Content starts
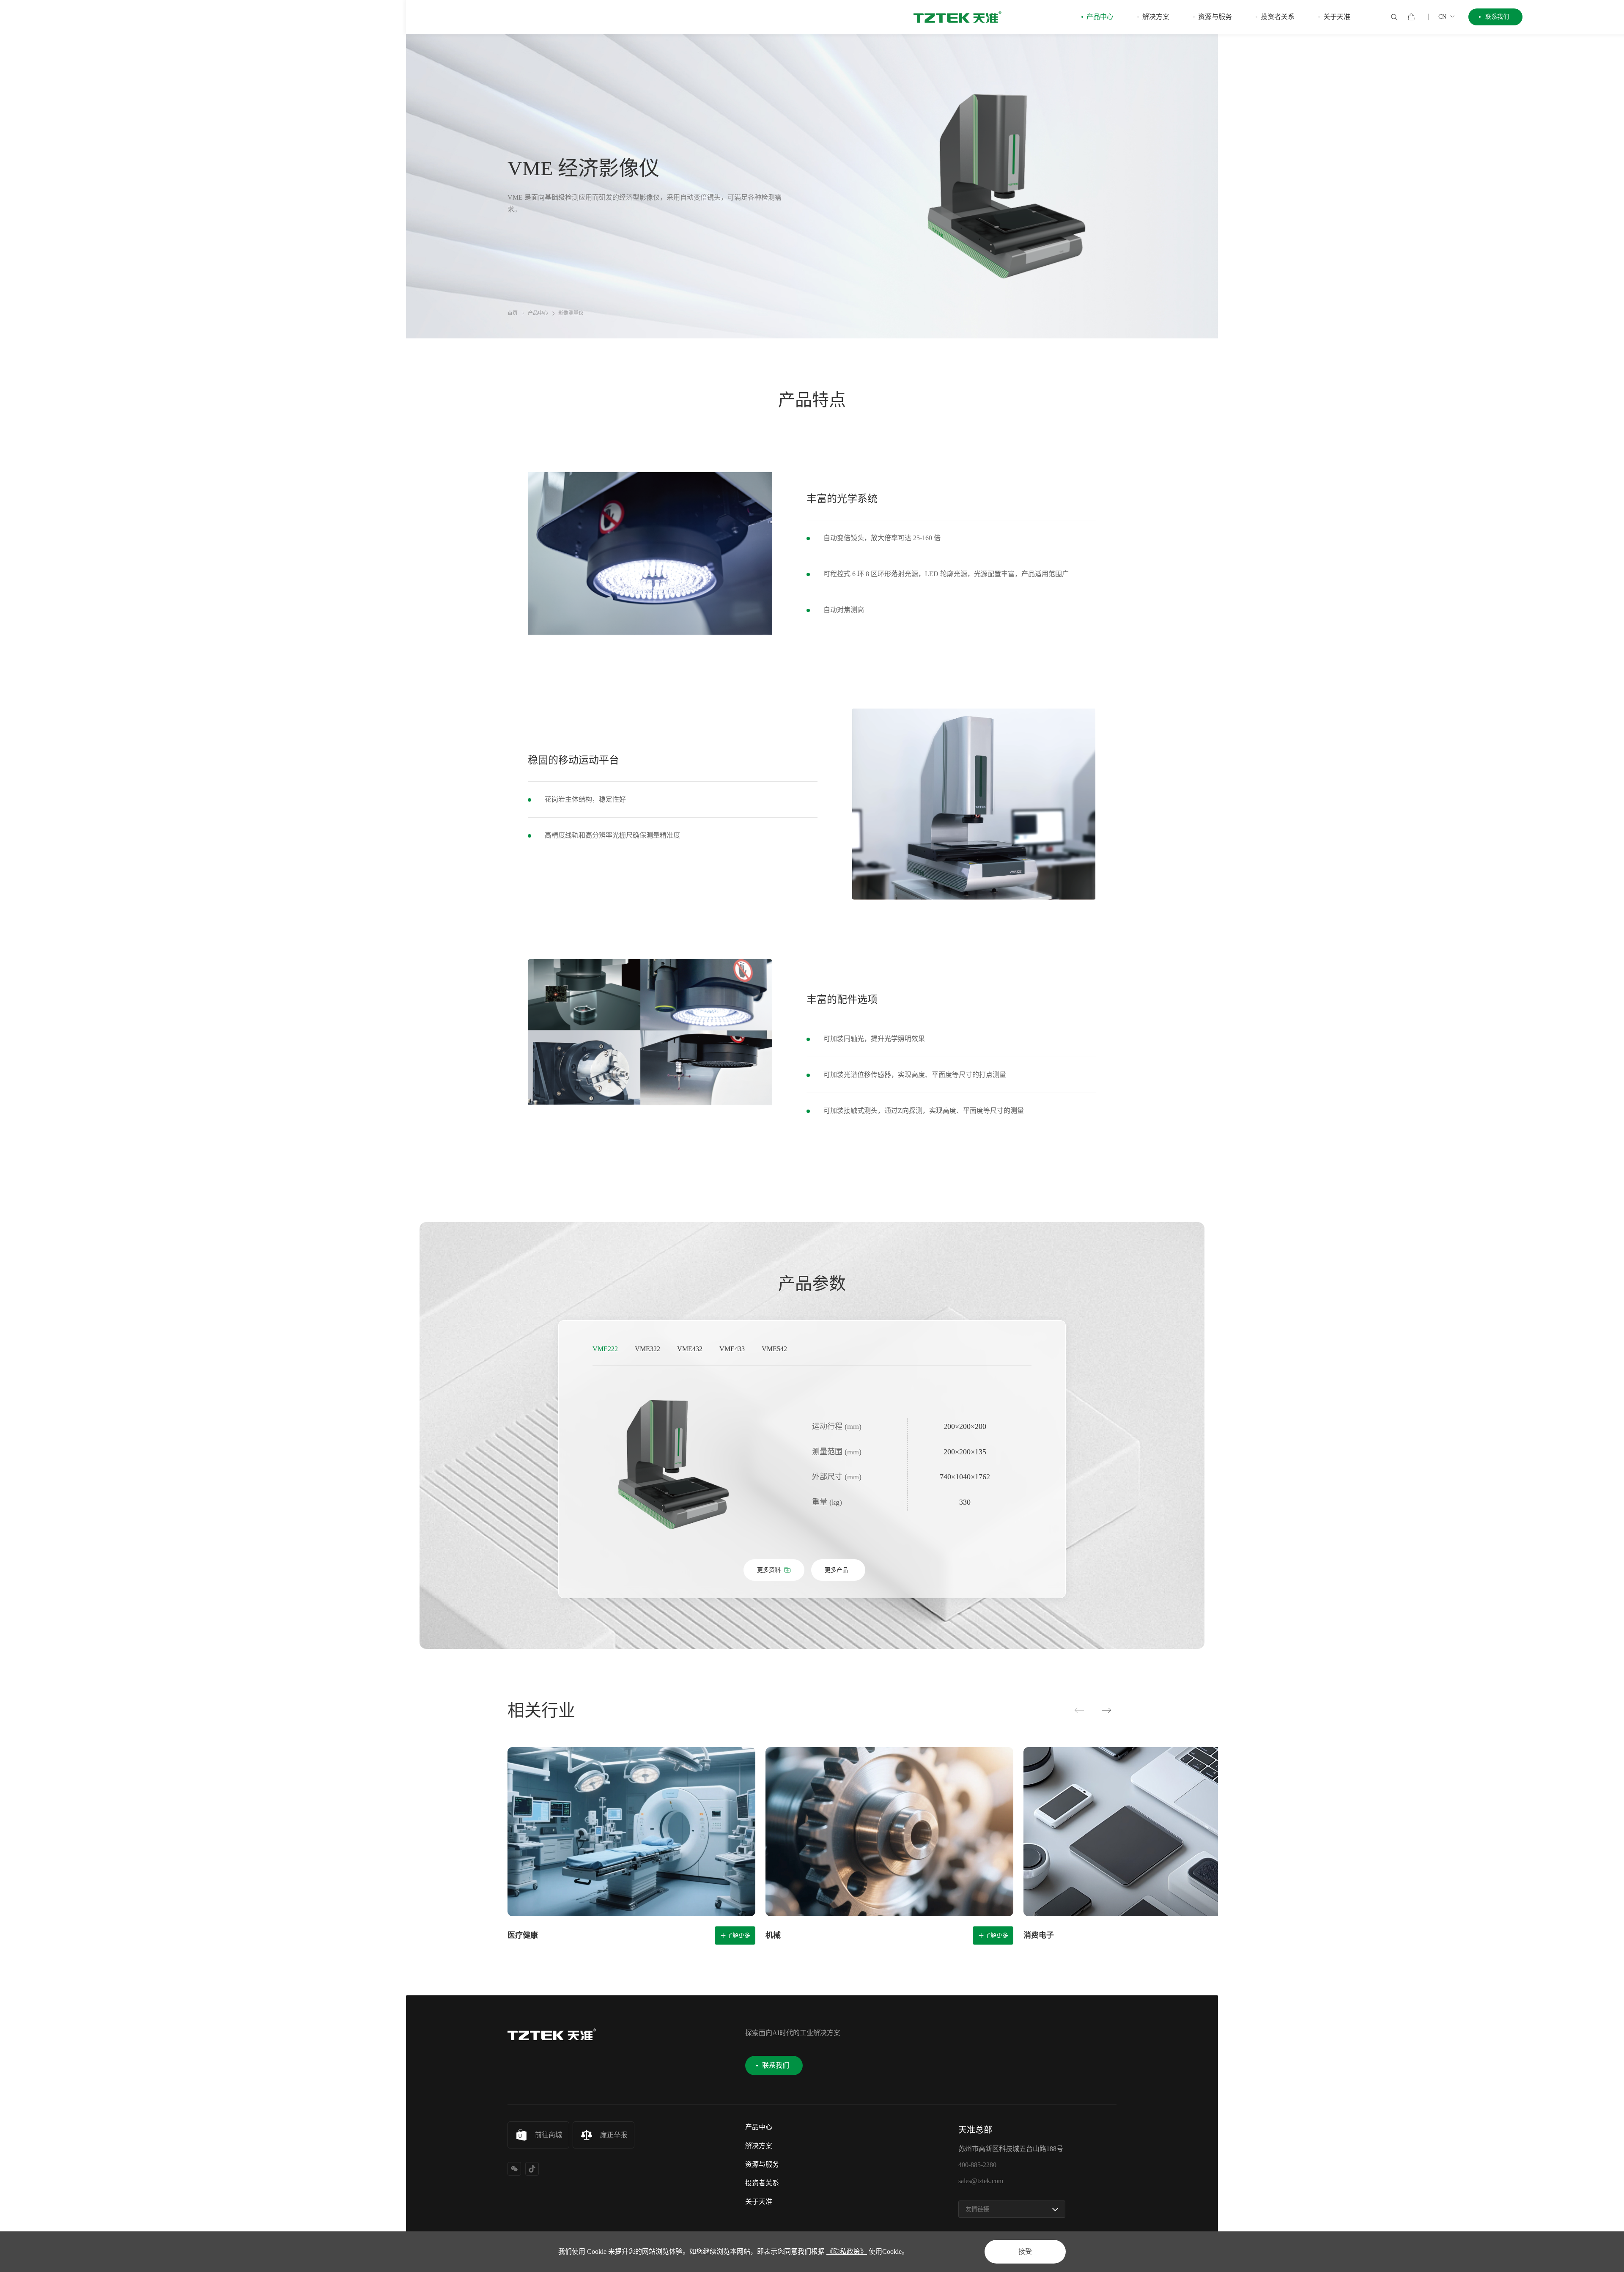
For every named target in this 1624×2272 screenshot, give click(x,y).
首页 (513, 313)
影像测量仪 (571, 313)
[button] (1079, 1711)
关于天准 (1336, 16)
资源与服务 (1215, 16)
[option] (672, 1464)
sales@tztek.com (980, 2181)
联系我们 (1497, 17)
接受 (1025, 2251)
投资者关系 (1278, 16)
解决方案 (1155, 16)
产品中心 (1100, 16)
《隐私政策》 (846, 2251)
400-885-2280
Content ends
* [TASK DETAILS]: Copy the records above exactly. Do not carry any picture into the copy.

* [WRITTEN REPLY]:
For every named target in this 1624×2272 screenshot, give click(x,y).
首页 (513, 313)
影像测量仪 (571, 313)
[button] (1079, 1711)
关于天准 (1336, 16)
资源与服务 (1215, 16)
[option] (672, 1464)
sales@tztek.com (980, 2181)
联系我们 (1497, 17)
接受 (1025, 2251)
投资者关系 (1278, 16)
解决方案 (1155, 16)
产品中心 (1100, 16)
《隐私政策》 (846, 2251)
400-885-2280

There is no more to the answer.